Amman (AsiaNews / Agencies) - The Jordanian government carried two dawn executions this morning of two jihadists, in response to the video released yesterday that confirmed the killing of one of its pilot, burned alive by the Islamic State (IS).
The two prisoners who were on death row are Iraqis: Sajida al-Rishawi, a woman of 44 in prison for her (failed) attempt to blow herself up in a multiple attack that killed 60 people in 2005; Ziad al-Karboli, a member of al Qaeda, was convicted in 2007 for killing a Jordanian.

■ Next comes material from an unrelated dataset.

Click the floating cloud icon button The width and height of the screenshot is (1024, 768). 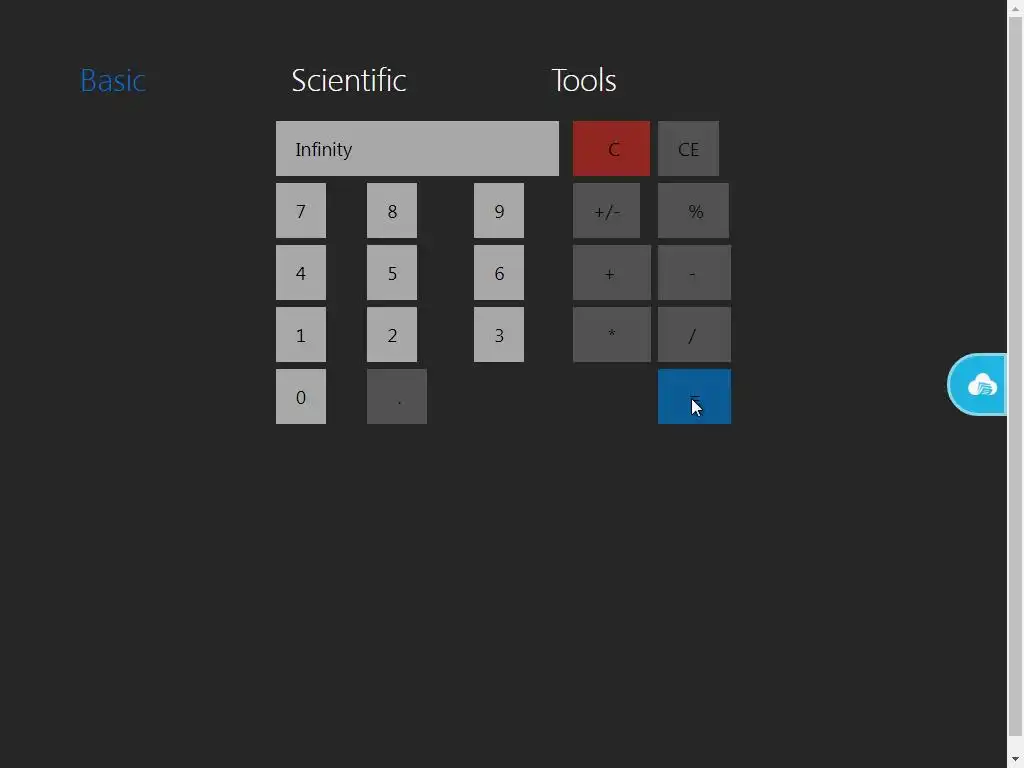(x=978, y=385)
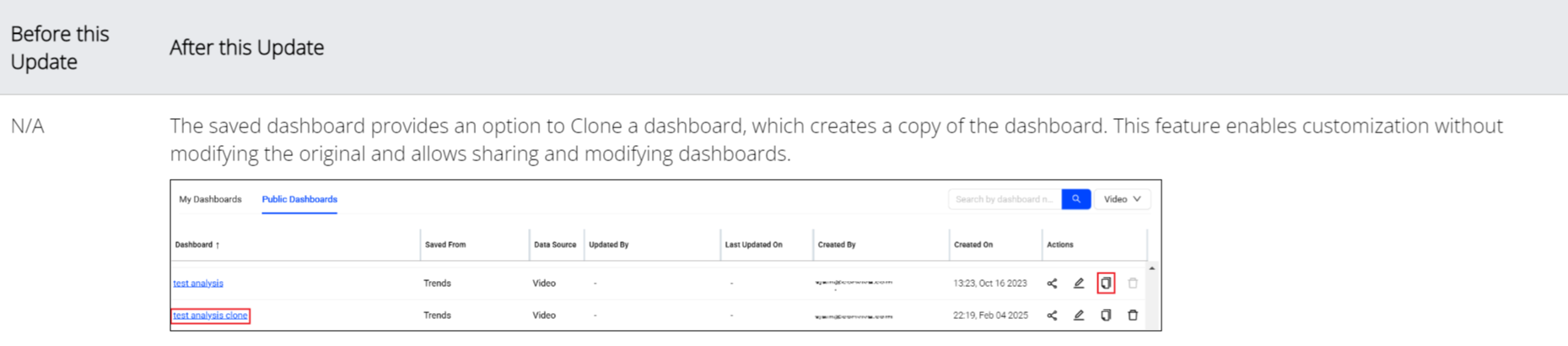Switch to My Dashboards tab
The height and width of the screenshot is (346, 1568).
pos(210,199)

The executions seem to be part of the plans for vengeance that will "shake the earth", as promised a government spokesman, after the release of the video of the murder of 26 year old pilot Maaz al-Kassasbeh, captured by the Islamic State after his F-16 aircraft crashed in Syria last December.
In recent days, the IS had tried to exchange the release
of Sajida al-Rishawi with the Japanese hostage Kenji Goto, who was later beheaded.

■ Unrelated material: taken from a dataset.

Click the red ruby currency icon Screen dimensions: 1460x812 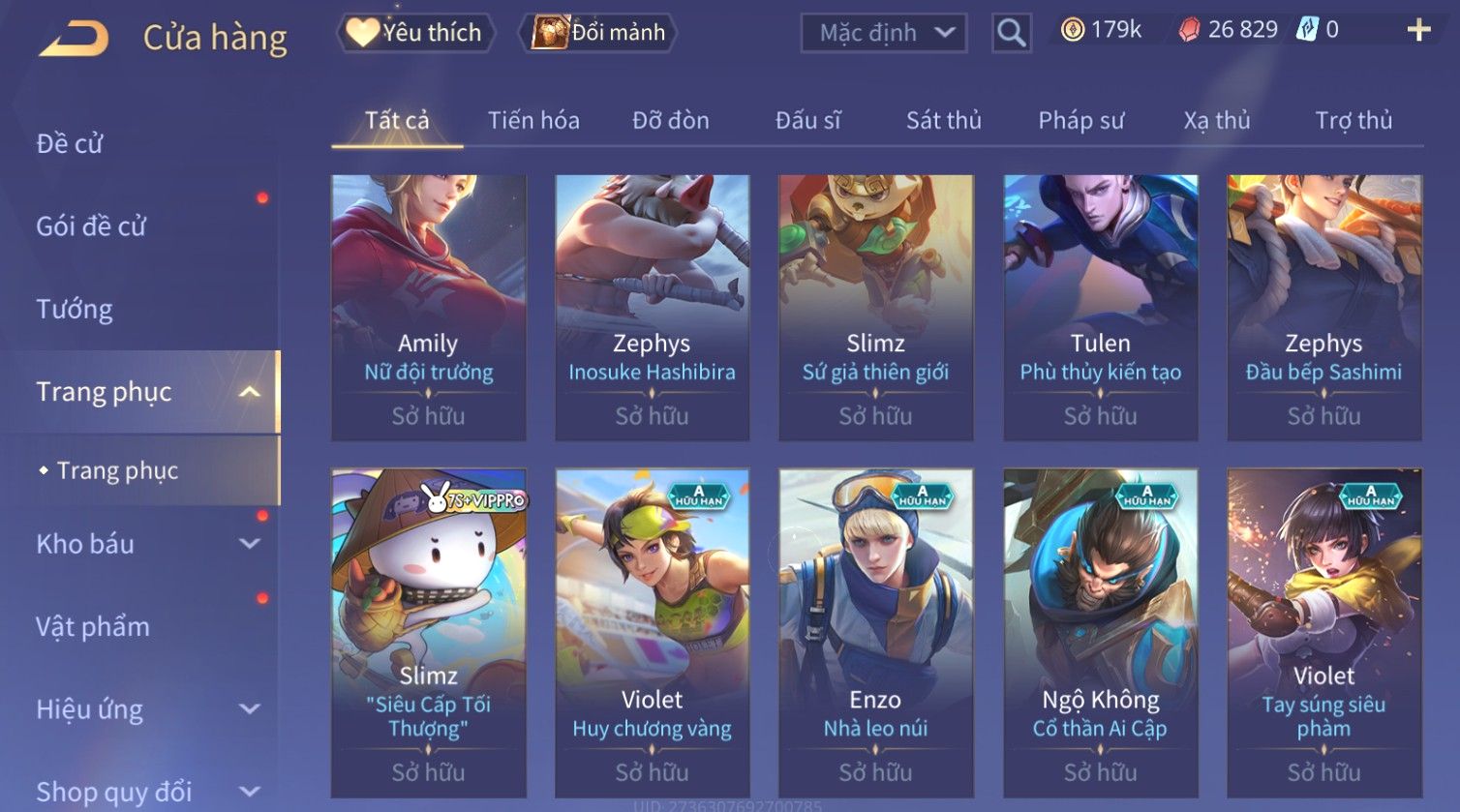(x=1189, y=30)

Jordan had proposed the release of Rishawi in exchange for the release of the Japanese
and the Jordanian pilot, demanding proof he was still alive.
Yesterday state media reported that Kassasbeh was killed in early January.
The video released by the IS is one of the cruelest ever posted by the Islamic terrorist organization. It shows Kassasbeh dressed in orange jumpsuit locked in a metal cage. A masked man, claiming to be "the emir of a region bombed by the coalition of crusaders", takes a torch, setting alight a line of fuel which leads into the cage where the prisoner clothes - soaked with gasoline, caught fire, turning the young man into a human torch. At the end a bulldozer then flattens the cage, with the body still inside.
Kassasbeh was a second lieutenant, who had graduated from
the aviation school dedicated to King Hussein and had recently married.
Jordan is one of five Arab countries to have joined the coalition led by the United States to fight the IS in Syria and Iraq.
King Abdullah of Jordan, who was visiting the United States, hastened his return to his homeland. He praised Kassasbeh describing him as a "martyr" and urged Jordanians to "be united" in the face of adversity.
Among Jordanians there are many critics of the Kingdom's taking part in the anti-IS coalition. In addition, the exaltation of "Islamic" caliphate puts Jordanians - and the Arab world - in front of the dilemma between loyalty to a violent and anti-Western Islam and a struggle against terrorism.
King Abdullah has defended the campaign from domestic criticism, saying that moderate Muslims need to combat a group whose ideology and brutality have insulted Islam.